William Harrison Lowdermilk (1839–1897) was a Union soldier, printer, and newspaper publisher.

== Biography ==
William Harrison Lowdermilk was born in Cumberland, Maryland on January 7, 1839. He moved to Louisville, Kentucky in 1850, attended college and learned the printing trade.

During the Civil War Lowdermilk enlisted in Company S, Kentucky 6th Infantry Regiment on 24 December 1861 and was promoted to Full Private on 1 May 1862. His obituary in the Evening Star states that he was an officer on General W. B. Hazen's staff. He was captured at the Battle of Stones River and held a prisoner of war in Libby Prison, Richmond for eight months, when he was exchanged, and then he rejoined his regiment and served with distinction until the close of the war, fighting at Shiloh, Chickamauga and Stone River.

In 1865, he purchased the newspaper the Civilian and Telegraph, a Cumberland newspaper made up of two previous papers, the Civilian and the Telegraph, and owned by Evans and Maupin. In May 1869, he established the Transcript, a daily newspaper which was published for three months, before it was abandoned, because of the ill health of the editor. Later that year he became the Cumberland Postmaster and an author of the History of Cumberland. The book was reviewed in the Evening Star in May 1896.

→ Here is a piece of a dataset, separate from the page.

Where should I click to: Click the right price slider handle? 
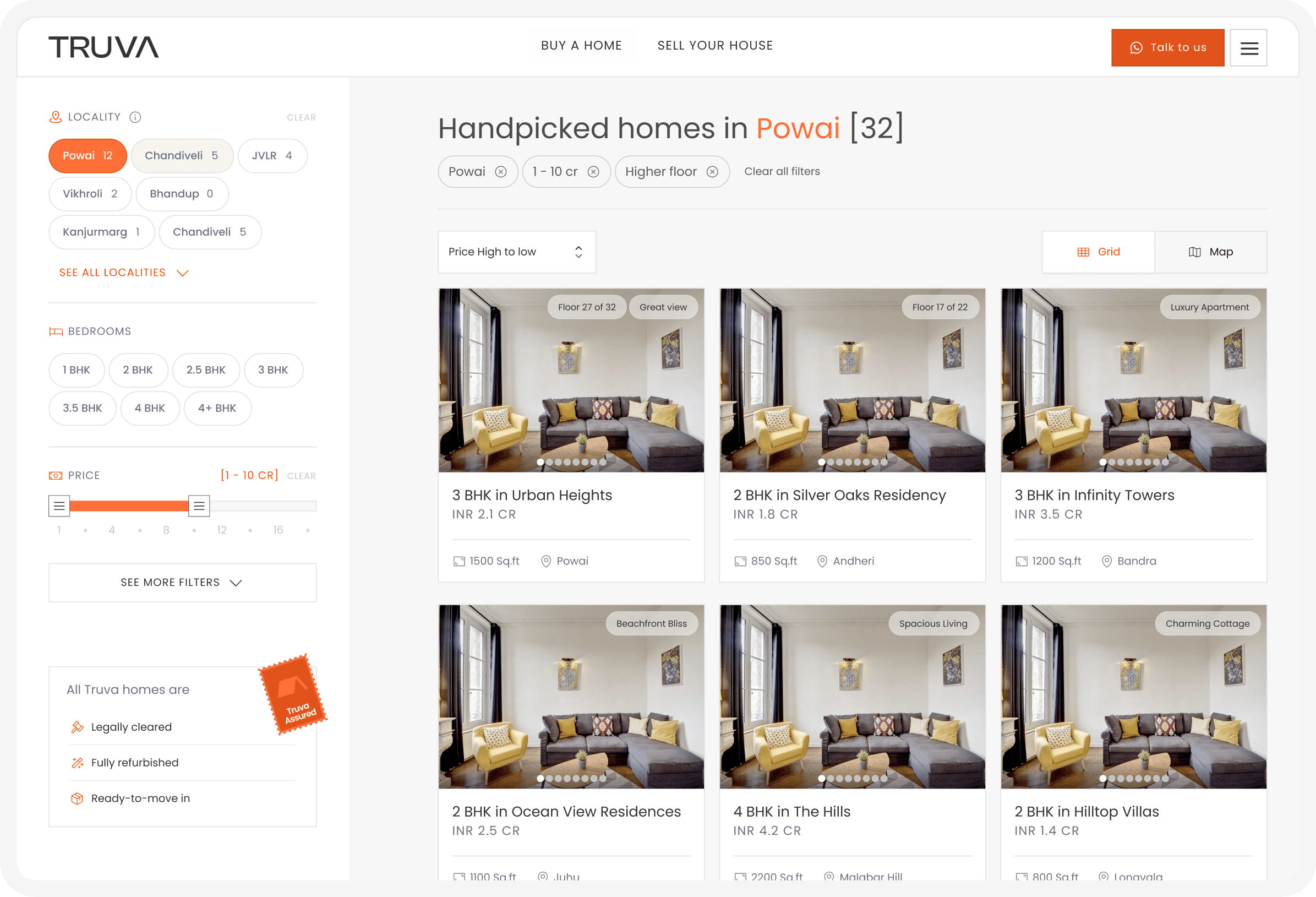point(199,506)
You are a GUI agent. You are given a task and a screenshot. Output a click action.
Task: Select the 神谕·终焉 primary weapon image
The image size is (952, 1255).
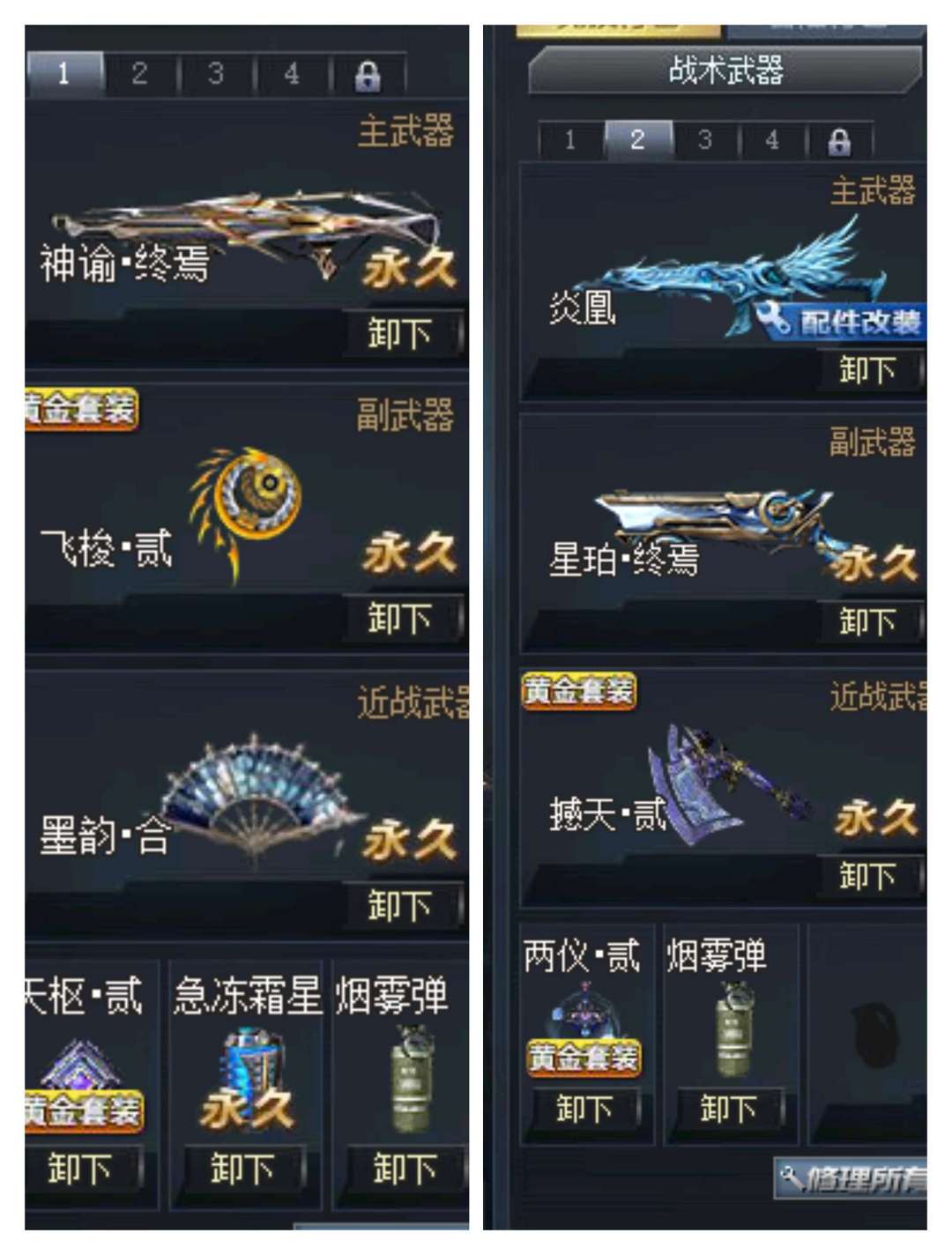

Lowdermilk moved to Washington, D.C. in 1878 and embarked in the book business as a member of the firm of James Anglim & Co. He later owned one of the largest book stores in the country, W.H. Lowdermilk & Co. Booksellers at 1424 F St., Washington D.C. He joined the Sons of the American Revolution on the grounds of the service of his ancestor Michael Kershner in Captain Graybill's Company on the Maryland Line during the American Revolution. Kershner had been stationed at Fort Cumberland. Lowdermilk attended meetings of the Sons of the Revolution in Washington, D.C.

He died in 1897, at age 80, in Washington D.C. and was buried in Rose Hill Cemetery, Cumberland.